Tuesday, December 21, 2010

A Child's Acceptence

I was standing outside my daughter's class the last week of school.  She was going to go to a friend's after class and I had brought her play clothes for her.  I stood quietly out of the way listening to the classroom routines.

They put away their papers, they picked up garbage.  They readied for lunch.  Then the teacher said, "Ok, if you have a sister, you can line up first."  Most of the class came tumbling over to the door, and I felt sad for my daughter, to be alone.  A little wave of sadness went over me for the daughter who is alone instead of the two giggling girls I should have.

But then I saw her dark little head jostling around with those in the line up first, and I was puzzled for half a second.  I thought she hadn't heard the instructions correctly.

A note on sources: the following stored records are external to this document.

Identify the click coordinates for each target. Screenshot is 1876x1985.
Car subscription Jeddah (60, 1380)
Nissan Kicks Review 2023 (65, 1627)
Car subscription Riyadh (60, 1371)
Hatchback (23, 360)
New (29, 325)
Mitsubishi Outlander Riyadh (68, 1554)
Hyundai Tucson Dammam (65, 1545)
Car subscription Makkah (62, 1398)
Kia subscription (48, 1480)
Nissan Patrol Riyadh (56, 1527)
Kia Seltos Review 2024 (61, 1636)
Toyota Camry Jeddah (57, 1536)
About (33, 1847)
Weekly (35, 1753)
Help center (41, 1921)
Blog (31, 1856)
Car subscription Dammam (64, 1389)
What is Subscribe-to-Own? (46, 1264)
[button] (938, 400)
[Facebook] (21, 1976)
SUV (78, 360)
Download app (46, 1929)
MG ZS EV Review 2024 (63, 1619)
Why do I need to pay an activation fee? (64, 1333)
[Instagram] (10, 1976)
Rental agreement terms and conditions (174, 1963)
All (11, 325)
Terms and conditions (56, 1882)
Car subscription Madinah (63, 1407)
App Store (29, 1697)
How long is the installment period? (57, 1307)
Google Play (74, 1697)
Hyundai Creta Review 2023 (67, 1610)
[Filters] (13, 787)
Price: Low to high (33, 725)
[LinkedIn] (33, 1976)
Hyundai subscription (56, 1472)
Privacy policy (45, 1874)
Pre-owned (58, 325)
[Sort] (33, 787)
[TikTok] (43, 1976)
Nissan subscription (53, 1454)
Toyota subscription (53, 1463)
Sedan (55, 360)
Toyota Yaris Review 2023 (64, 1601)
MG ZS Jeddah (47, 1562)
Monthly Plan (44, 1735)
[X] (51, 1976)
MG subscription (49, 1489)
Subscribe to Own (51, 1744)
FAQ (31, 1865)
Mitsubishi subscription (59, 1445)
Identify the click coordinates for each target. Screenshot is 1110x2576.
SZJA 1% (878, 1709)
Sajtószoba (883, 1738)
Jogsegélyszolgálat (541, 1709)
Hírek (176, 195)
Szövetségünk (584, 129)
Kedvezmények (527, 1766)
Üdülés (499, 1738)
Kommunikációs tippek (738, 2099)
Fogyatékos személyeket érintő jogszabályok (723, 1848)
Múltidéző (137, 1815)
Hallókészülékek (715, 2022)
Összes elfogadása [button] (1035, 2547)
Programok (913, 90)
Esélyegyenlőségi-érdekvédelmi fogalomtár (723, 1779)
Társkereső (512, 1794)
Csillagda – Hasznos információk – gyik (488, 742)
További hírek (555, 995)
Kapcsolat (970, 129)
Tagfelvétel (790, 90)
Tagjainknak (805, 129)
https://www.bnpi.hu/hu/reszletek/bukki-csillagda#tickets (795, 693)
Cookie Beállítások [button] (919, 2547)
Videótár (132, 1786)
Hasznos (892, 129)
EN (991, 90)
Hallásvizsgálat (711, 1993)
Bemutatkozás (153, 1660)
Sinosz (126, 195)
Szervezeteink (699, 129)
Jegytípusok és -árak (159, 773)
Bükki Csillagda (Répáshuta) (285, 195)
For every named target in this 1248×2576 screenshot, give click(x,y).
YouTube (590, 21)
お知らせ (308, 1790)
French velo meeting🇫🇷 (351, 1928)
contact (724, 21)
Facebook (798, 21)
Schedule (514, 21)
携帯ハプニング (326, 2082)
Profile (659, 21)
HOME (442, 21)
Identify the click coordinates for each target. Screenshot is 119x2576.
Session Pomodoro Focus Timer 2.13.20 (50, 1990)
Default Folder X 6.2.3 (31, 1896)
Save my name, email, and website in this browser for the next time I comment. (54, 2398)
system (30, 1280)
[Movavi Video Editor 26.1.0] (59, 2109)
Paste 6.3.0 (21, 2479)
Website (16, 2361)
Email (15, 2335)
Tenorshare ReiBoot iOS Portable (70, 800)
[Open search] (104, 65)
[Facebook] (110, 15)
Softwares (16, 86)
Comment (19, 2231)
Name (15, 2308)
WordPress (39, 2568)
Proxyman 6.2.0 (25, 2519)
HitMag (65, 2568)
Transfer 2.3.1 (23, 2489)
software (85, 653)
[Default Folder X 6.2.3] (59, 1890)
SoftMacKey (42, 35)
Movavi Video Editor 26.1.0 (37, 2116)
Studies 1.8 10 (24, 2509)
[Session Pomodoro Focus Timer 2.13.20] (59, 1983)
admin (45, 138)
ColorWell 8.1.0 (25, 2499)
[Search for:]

Then I smiled.  She did.  My daughter is bright.  She heard them.

It is just that she has always known that she does have a sister.  My heart smiled.  These little moments are a gift for my heart, for the quiet part that grieves my baby who died before I held her. 

The world so often tells us to "get over it" or to "go on".  People think about getting help for us if we continue to remember, so we learn to be quiet.

But the giggle of my daughter lining up, "I do have a sister.  She just lives in heaven". 

A gift.  My daughter is not forgotten.  She is remembered by her brothers and her sister. 

I hugged my daughter and handed her her play clothes and left with a smile.  Grief of a baby is often worse because it seems that there is no one to remember, that your child will slip into the mists of never being known, remembered.  I smiled quietly - she has not been forgotten.

You know what else?  My kids are less afraid of death than I was as a child.  Death is only to them, going on in life.  Heaven is not a strange place - it is where their sister is, where we will all be together one day.  I am thankful that I did not keep their sister's short life and sudden death from them to sheild them.  I gave them a gift with the knowledge of her existence - they know there is a reality beyond death.

And they surprise me with their matter-of-fact acceptance of the sister none of us has yet met.  That makes me heart smile.